Caroline did soften down. But she surprised him when she declared vehemently, ‘I don’t know that Mrs Hogg wants to torment your grandmother. I don’t really think your grandmother is involved in any suspicious activity. I think you’re imagining it all, on the strength of a few odd coincidences.’
It was strange. Normally, Laurence’s concession, his ‘Yes, I suppose old Georgina means well’ should have evoked something quite agreeable from Caroline.
So he tried again. ‘There’s something else to be considered. That clue I got from Eleanor’s cigarette case. I’m sure the crest is the same as Georgina’s. There is some connexion between Georgina and this Hogarth couple, I’m convinced of it.’
She did not reply.
‘Strange, wasn’t it, my discerning that crest, quite by chance?’

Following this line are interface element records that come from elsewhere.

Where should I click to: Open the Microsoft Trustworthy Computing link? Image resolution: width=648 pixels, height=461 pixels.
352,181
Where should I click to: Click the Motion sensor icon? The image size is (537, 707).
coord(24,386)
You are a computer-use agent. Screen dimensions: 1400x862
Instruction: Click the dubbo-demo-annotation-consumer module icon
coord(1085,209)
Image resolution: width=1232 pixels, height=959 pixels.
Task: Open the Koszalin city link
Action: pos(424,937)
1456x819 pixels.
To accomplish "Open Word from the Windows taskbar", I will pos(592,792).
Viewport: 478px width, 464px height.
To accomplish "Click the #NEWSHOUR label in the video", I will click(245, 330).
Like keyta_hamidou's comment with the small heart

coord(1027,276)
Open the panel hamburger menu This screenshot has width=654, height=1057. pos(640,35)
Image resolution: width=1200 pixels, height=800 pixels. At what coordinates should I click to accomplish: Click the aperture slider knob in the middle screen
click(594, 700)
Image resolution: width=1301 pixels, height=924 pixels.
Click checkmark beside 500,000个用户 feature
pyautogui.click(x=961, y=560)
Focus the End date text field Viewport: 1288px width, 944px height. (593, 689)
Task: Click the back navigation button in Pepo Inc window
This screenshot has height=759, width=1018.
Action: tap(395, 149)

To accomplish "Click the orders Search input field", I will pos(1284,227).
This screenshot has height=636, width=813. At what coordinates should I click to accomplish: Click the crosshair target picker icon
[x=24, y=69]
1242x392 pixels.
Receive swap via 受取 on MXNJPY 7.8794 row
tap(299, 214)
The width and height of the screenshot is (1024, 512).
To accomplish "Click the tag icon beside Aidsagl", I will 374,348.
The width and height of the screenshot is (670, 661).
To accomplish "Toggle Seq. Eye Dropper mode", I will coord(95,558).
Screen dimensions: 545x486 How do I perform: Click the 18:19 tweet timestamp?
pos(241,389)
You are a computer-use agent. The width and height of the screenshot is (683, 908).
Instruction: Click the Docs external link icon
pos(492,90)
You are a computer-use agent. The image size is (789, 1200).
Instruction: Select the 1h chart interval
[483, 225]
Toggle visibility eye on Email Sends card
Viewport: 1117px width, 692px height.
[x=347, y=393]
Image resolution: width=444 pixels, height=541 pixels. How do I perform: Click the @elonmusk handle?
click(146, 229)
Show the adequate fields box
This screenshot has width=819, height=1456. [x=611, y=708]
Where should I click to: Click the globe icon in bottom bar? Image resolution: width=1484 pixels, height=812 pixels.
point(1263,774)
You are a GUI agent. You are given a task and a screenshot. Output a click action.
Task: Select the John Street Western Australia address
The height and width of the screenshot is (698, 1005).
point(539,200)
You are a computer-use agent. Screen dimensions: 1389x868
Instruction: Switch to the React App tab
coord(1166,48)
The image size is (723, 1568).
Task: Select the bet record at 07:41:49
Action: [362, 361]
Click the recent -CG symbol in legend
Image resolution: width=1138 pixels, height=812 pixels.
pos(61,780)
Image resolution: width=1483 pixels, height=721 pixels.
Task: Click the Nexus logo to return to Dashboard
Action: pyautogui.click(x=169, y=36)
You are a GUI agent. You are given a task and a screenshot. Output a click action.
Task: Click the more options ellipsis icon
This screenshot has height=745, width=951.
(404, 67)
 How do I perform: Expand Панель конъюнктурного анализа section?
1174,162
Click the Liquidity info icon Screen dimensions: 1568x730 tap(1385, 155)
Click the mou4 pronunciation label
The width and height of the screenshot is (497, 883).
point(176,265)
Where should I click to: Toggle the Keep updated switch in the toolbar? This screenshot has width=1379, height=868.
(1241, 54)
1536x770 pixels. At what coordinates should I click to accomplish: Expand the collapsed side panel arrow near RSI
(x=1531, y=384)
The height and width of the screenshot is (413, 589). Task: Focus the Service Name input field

‘By chance.’ Caroline repeated the words on a strained pitch.
‘I mean, said Laurence obligingly, but misunderstanding her, ‘that God led me to it, God bless him. Well, it’s a small world. We just bump into Eleanor and —’
‘Laurence,’ said Caroline, ‘I don’t think I’m going to be much help to you at Ladylees. I’ve had enough holiday-making. I’ll stay for a couple of days but I want to get back to London and do some work, actually. Sorry to change my mind but —’
‘Go to hell,’ Laurence said. ‘Kindly go to hell.’
After that they stopped at a pub. When they resumed their journey Caroline began patiently to state her case. They had lost half an hour, and Laurence drove swiftly into Sussex.
‘From my point of view it’s clear that you are getting these ideas into your head through the influence of a novelist who is contriving some phoney plot. I can see clearly that your mind is working under the pressure of someone else’s necessity, and under the suggestive power of some irresponsible writer you are allowing yourself to become an amateur sleuth in a cheap mystery piece.’
‘How do you know the plot is phoney?’ he said, which was rather sweet of him.